> Ain't it fun trading e-mail in a few minutes across the planet?
> Heh...
Well, considering how fast we fill mailboxes on 1000+ people
subscribed on linux-kernel.... I'll merge two mails to one in order
not to fill peoples mailboxes at too big speed.
> > > > Well - it changes something. You'll have to go out and tell everyone
> > > > "stickybit + immutable is deadly combination". Many times.
> > >
> > > Yes, but consider _who_ will be the pioneers to first check the "CAP-ELF
> > > support (experimental)" box in kernel configuration. The help should say
> > > "Don't check this box without knowing what you're doing; it completely
> > > changes the UNIX security model. For documentation, see..."
> >
> > Yes. And with my suid scheme, I could just compile it into kernel
> > unconditionally, and would not need to tell anyone. See the
> > difference?
>
> But, as far as I can tell, setuid0 only helps us with binaries that were
> formerly run full setuid-root, where the stickable solution secures
> executables that formerly were just _run_ by root. I do _not_ want
> binaries to inherit everything.
Sorry. Not acceptable. This is too big change in semantic. When I run
emacs as root, I want it to use all capabilities I have. When I run
cat /dev/zero > /dev/hda as root, I do not want kernel denying
operation because cat does not inherit "RAW DISK ACCESS"
capability. Sorry.
Still, if you took a look with code, you'd see that header is
read/used unconditionally. So lowering privileges always work. So if
root takes care and only uses executables containing the right header
(which do not need suid 0), he can get protection you wanted.

Short exercise
Retype the message above about setuid and kernel capabilities in full, word for word, keeping every quote marker and line break.

Given data
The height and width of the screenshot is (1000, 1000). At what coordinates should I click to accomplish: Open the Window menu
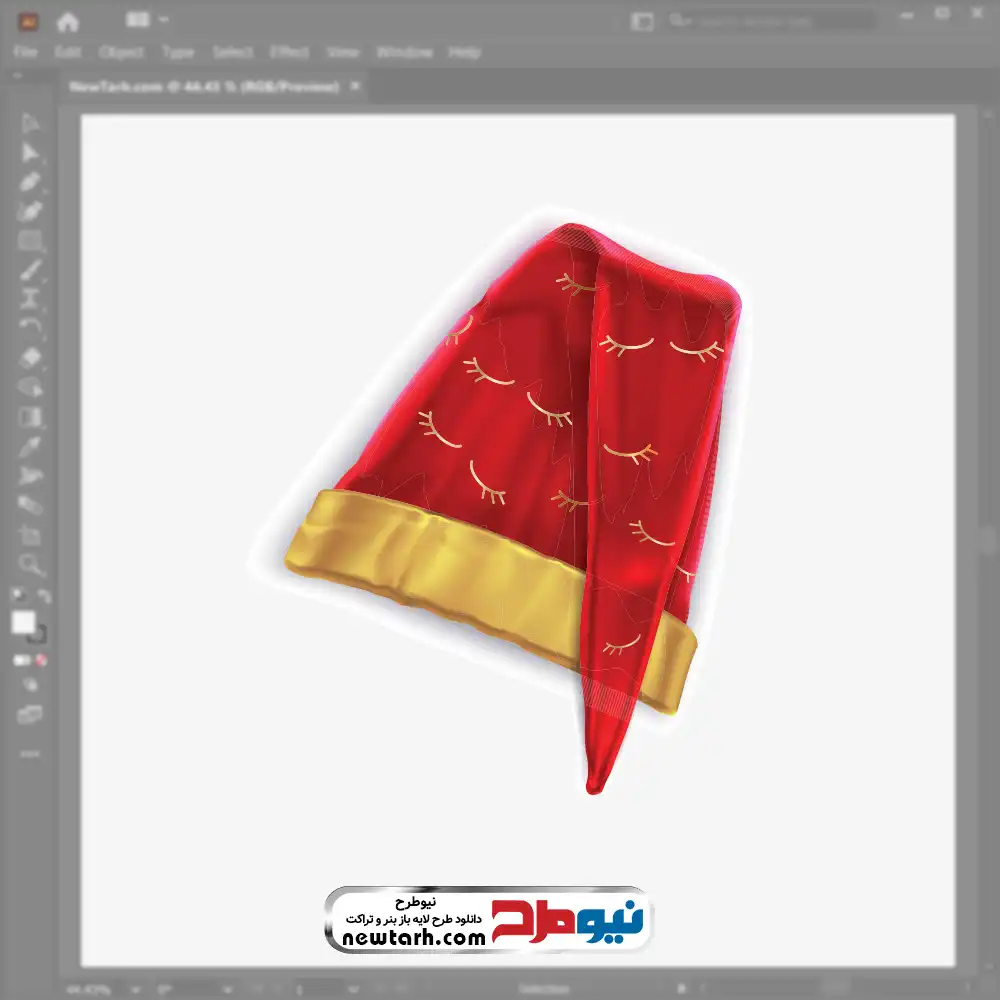click(404, 52)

Written solution
> Ain't it fun trading e-mail in a few minutes across the planet?
> Heh...
Well, considering how fast we fill mailboxes on 1000+ people
subscribed on linux-kernel.... I'll merge two mails to one in order
not to fill peoples mailboxes at too big speed.
> > > > Well - it changes something. You'll have to go out and tell everyone
> > > > "stickybit + immutable is deadly combination". Many times.
> > >
> > > Yes, but consider _who_ will be the pioneers to first check the "CAP-ELF
> > > support (experimental)" box in kernel configuration. The help should say
> > > "Don't check this box without knowing what you're doing; it completely
> > > changes the UNIX security model. For documentation, see..."
> >
> > Yes. And with my suid scheme, I could just compile it into kernel
> > unconditionally, and would not need to tell anyone. See the
> > difference?
>
> But, as far as I can tell, setuid0 only helps us with binaries that were
> formerly run full setuid-root, where the stickable solution secures
> executables that formerly were just _run_ by root. I do _not_ want
> binaries to inherit everything.
Sorry. Not acceptable. This is too big change in semantic. When I run
emacs as root, I want it to use all capabilities I have. When I run
cat /dev/zero > /dev/hda as root, I do not want kernel denying
operation because cat does not inherit "RAW DISK ACCESS"
capability. Sorry.
Still, if you took a look with code, you'd see that header is
read/used unconditionally. So lowering privileges always work. So if
root takes care and only uses executables containing the right header
(which do not need suid 0), he can get protection you wanted.